The switch to a fully digitised tax system has been pushed back until at least 2020, after the government announced a new Making Tax Digital timetable to minimise business disruption and costs.
Policy makers responded to recommendations made by the Treasury Select Committee in a move that gives three million of the UK’s smallest companies maximum time to make the transition.
Under the new arrangements, only businesses with turnover above the £85,000 VAT threshold will be obliged to submit digital VAT records, and not until 2019.
Digital self-assessment and all other tax submissions, including quarterly reports to HMRC, will not be obligatory until at least 2020.
For owners of firms beneath the threshold, digital tax and VAT returns will be available on a voluntary basis, allowing them the flexibility to choose when they make the switch.
Previously set for a full rollout in Spring 2018, the announcement of the recent general election in April 2017 meant the former Making Tax Digital timetable was dropped from the Finance Bill.
Mel Stride, financial secretary to the Treasury, said the new programme reflected the anxieties of small business owners and issues raised by professional bodies.
“[Business owners] agree that digitising the tax system is the right direction of travel.
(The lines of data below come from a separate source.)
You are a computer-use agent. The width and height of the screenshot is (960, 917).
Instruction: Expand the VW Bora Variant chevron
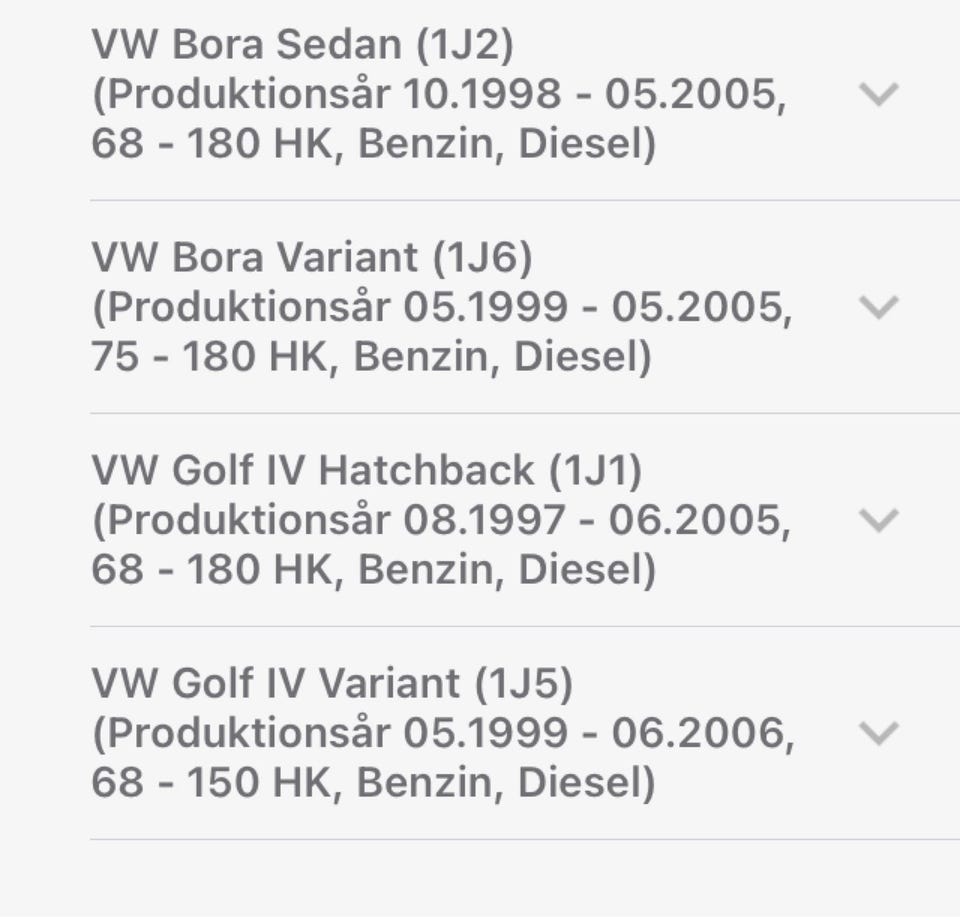[x=879, y=307]
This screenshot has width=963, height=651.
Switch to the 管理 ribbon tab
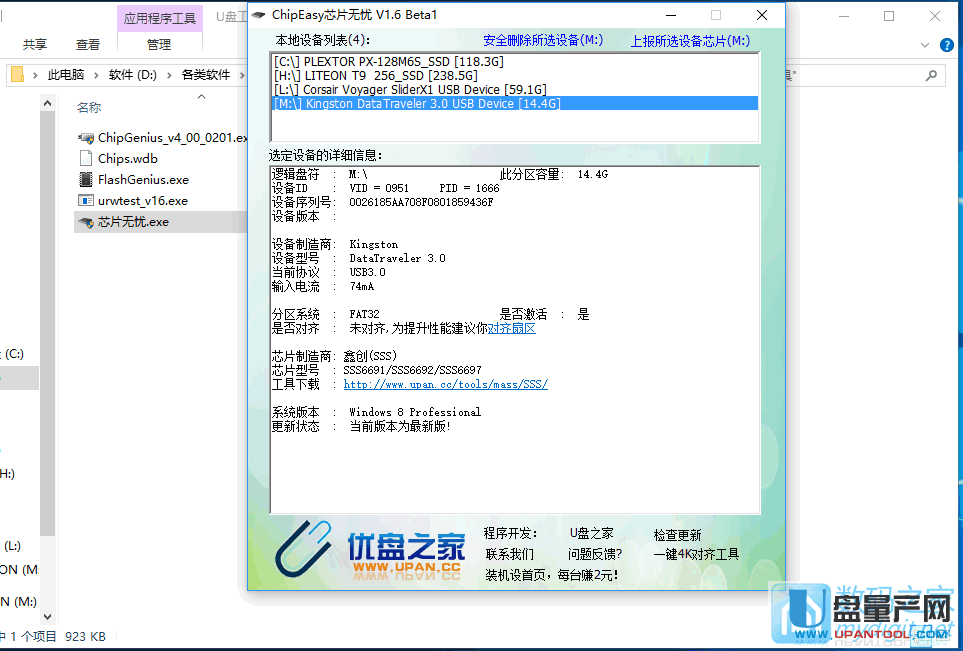click(158, 45)

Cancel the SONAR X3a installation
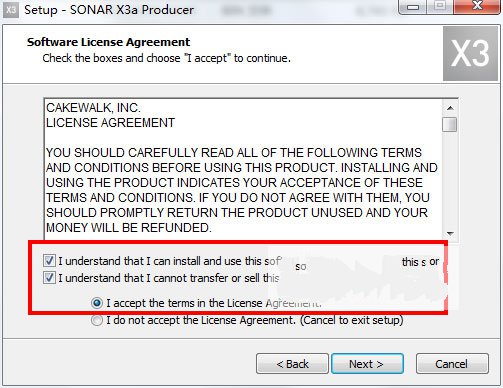452,364
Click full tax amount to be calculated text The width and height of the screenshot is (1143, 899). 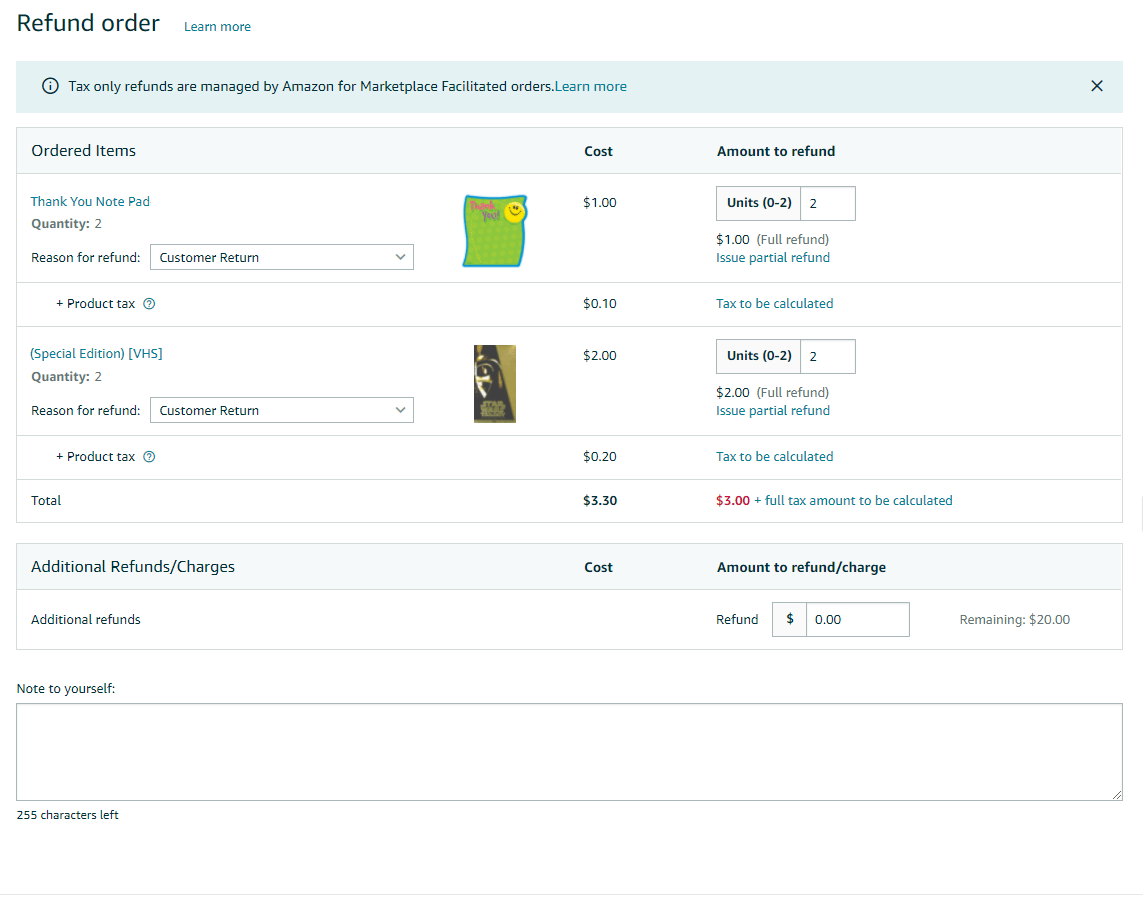858,501
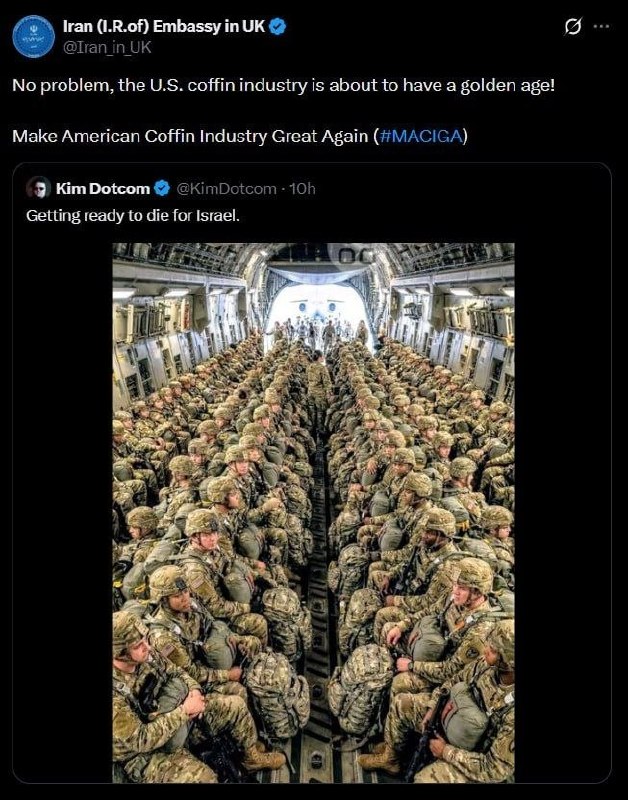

However, many have been worried about the scope and pace of reforms,” he said in a statement.
“We have listened very carefully to their concerns and are making changes so that we can bring the tax system into the digital age in a way that is right for all businesses.”
The costs of switching to digital tax returns for small business owners and the self-employed had been an issue of contention as the government pursued the initiative. HMRC’s own predicted costs differed greatly with calculations put forward by the Federation of Small Businesses (FSB).
The FSB suggested quarterly tax reporting on unfamiliar software would inflict annual costs of £2,770 on the average small business owner. The tax office has insisted costs would only reach £280 per year.
Meanwhile, HMRC has claimed digital tax returns will help reduce an £8bn tax gap resulting from avoidable administrative errors.
Welcoming the announcement, Gary Turner, co-founder of cloud accounting software provider Xero, said the new timetable was “sensible” and would ease previous concerns.
Turner believes good financial housekeeping serves as a crucial backbone to any successful business, and therefore vital to Britain’s economic stability.
“The financial health of the UK’s [small business] community is also vital at the national level given around half of our GDP comes from small and medium businesses,” he added.
“With the economic turmoil associated with Brexit and the prospect of jobs being relocated to the continent as large enterprises re-trench, it’s the millions of UK small businesses therefore and not the large, who are the key to job creation.